-- Exercise details --
Please copy out all lines of the entries that contain the word "arrow".

___ Provided records

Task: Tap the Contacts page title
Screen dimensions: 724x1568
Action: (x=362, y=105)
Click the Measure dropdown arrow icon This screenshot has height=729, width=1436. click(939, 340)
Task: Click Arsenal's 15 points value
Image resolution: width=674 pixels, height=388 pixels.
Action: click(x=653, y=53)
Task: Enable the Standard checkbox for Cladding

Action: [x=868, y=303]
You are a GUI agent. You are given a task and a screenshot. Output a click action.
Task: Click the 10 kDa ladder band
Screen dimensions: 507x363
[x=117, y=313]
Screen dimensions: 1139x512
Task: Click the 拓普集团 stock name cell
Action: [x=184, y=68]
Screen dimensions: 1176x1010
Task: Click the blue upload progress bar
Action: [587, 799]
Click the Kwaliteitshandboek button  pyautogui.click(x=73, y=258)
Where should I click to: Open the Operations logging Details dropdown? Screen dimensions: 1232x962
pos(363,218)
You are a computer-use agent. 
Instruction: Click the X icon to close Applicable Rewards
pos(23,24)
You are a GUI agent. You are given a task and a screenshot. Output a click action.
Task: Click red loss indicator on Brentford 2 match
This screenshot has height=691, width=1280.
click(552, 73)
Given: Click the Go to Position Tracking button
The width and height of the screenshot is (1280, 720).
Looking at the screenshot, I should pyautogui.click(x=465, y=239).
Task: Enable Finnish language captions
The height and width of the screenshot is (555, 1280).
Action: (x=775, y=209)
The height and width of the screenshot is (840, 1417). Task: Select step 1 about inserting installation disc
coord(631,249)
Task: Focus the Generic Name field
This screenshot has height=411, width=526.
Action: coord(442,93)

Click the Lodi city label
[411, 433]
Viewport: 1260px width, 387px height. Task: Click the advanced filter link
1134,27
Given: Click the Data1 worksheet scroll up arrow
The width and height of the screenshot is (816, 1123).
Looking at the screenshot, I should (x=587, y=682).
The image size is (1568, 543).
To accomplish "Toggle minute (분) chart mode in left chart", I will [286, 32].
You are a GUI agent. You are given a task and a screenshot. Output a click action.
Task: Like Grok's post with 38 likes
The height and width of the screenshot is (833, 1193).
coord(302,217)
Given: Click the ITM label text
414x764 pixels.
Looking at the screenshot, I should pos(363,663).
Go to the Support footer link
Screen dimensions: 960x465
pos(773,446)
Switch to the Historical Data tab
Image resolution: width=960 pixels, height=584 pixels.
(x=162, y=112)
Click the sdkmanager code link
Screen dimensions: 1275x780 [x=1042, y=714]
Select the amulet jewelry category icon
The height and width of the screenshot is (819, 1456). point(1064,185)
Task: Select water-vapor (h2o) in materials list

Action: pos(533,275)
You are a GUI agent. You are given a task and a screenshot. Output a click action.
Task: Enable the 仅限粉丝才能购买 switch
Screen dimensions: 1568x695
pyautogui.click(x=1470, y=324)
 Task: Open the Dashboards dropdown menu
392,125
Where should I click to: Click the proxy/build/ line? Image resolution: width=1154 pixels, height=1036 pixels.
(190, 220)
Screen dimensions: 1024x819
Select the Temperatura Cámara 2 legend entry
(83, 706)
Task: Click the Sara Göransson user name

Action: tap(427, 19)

______

-- Completed exercise --
Click the Measure dropdown arrow icon This screenshot has height=729, width=1436. click(939, 340)
Given: Click the Data1 worksheet scroll up arrow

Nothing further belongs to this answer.